Combining with TriCor
Adding a drug that lowers blood fats known as triglycerides to cholesterol-fighting statins provided no additional protection from heart attack, stroke and death from heart disease in patients with Type 2 diabetes. A study run by the National Institutes of Health, dubbed Accord, aimed to see if the dual-drug therapy could reduce heart disease and stroke-related events in diabetes patients at particularly high risk of serious heart problems due to additional risk factors, such as obesity and high blood pressure. All subjects in the 5,518-patient trial took Zocor, which is available generically as simvastatin.
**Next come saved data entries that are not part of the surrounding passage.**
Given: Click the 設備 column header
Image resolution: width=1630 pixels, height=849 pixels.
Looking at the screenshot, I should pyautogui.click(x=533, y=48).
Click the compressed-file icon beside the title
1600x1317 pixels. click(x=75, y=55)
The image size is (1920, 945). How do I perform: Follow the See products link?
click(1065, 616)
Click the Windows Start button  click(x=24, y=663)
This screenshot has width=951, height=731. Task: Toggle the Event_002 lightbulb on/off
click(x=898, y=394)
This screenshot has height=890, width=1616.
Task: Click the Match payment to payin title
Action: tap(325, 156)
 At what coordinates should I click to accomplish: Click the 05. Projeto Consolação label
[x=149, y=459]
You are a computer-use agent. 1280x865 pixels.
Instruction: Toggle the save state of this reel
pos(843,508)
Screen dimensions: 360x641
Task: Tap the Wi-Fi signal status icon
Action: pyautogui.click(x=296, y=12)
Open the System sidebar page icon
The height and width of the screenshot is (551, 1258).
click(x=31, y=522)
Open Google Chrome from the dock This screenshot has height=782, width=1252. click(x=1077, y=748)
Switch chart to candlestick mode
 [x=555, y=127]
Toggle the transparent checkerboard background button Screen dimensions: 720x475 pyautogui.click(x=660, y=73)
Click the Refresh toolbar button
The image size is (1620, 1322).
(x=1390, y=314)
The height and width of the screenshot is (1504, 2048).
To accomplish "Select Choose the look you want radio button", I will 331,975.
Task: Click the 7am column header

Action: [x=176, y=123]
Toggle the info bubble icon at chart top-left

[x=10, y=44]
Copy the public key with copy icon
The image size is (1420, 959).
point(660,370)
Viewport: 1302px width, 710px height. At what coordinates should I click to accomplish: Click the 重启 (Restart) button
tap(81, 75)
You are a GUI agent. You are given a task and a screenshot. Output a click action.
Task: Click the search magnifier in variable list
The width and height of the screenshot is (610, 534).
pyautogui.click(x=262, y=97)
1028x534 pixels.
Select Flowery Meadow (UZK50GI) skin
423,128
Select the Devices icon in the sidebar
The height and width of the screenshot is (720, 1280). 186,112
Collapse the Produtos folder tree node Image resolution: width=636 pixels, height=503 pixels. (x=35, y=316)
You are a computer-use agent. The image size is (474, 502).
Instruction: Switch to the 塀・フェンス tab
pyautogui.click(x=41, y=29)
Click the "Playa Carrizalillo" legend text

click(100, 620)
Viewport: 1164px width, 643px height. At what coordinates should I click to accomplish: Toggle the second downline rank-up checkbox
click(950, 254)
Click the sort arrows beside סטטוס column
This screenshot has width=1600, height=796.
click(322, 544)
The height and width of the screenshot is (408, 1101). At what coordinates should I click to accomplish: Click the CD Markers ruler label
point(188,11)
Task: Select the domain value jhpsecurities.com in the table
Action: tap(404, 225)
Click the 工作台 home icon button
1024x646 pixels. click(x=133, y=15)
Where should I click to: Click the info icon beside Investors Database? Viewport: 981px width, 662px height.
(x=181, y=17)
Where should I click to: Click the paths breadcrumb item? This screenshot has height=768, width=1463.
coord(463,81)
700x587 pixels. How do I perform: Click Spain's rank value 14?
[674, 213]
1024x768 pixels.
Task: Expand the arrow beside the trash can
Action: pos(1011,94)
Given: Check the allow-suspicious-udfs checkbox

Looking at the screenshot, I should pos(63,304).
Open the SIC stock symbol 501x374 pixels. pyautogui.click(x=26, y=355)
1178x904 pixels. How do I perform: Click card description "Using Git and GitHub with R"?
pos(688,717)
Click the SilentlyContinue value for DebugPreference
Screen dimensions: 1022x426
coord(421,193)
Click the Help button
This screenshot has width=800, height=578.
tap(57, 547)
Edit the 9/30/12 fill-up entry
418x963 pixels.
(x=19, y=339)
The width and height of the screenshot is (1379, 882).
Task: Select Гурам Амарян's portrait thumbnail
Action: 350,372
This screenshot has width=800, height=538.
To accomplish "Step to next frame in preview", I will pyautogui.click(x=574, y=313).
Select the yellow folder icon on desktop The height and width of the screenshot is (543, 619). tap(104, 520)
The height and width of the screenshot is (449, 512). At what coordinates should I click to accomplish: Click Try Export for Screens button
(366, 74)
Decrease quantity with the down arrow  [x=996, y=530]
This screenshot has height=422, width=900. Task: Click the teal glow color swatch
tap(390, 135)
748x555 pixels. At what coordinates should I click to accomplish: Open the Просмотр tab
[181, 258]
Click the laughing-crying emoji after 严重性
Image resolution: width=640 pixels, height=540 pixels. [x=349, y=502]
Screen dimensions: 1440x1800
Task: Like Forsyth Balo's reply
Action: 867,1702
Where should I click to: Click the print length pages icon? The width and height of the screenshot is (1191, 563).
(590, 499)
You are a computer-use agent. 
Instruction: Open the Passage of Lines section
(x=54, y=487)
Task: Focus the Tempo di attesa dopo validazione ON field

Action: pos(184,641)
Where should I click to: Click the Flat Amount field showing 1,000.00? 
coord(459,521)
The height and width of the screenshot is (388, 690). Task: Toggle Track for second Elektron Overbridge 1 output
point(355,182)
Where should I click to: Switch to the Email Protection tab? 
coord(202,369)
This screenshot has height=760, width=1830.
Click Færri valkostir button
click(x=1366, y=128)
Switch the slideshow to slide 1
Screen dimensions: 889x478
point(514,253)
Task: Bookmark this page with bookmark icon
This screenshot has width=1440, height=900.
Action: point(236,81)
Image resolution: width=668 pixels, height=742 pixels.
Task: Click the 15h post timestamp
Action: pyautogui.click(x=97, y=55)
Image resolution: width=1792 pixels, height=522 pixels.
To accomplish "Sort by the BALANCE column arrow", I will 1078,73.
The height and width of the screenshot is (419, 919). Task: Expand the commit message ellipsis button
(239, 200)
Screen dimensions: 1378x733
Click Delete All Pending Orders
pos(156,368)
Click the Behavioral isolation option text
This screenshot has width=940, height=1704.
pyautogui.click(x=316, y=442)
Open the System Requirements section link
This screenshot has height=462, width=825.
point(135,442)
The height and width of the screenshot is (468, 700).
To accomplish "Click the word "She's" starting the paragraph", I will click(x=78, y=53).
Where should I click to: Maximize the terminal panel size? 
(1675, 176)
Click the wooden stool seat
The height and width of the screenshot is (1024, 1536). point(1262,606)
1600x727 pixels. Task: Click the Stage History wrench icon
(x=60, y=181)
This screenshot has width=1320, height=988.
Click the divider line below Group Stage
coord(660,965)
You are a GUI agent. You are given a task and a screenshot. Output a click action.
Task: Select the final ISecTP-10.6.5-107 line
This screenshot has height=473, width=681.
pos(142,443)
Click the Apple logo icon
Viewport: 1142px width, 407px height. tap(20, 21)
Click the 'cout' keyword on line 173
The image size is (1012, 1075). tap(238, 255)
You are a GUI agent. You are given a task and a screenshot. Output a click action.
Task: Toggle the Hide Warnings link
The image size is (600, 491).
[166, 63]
One group also received TriCor, which is designed to lower the blood fats known as triglycerides and raise "good" HDL cholesterol. TriCor belongs to a class of drugs called fibrates. There was an 8 percent risk reduction from the combination therapy compared with the statin plus dummy pill, but researchers said the result could have been a statistical fluke. Dr. Henry Ginsberg, was study's lead investigator, who presented the data at the American College of Cardiology scientific meeting in Atlanta on 2010. Based on the results, Dr. Steven Nissen, a prominent cardiologist with the Cleveland Clinic, predicted that "the use of fenofibrates will decline precipitously. It's another troubling example of a drug that was approved that didn't work."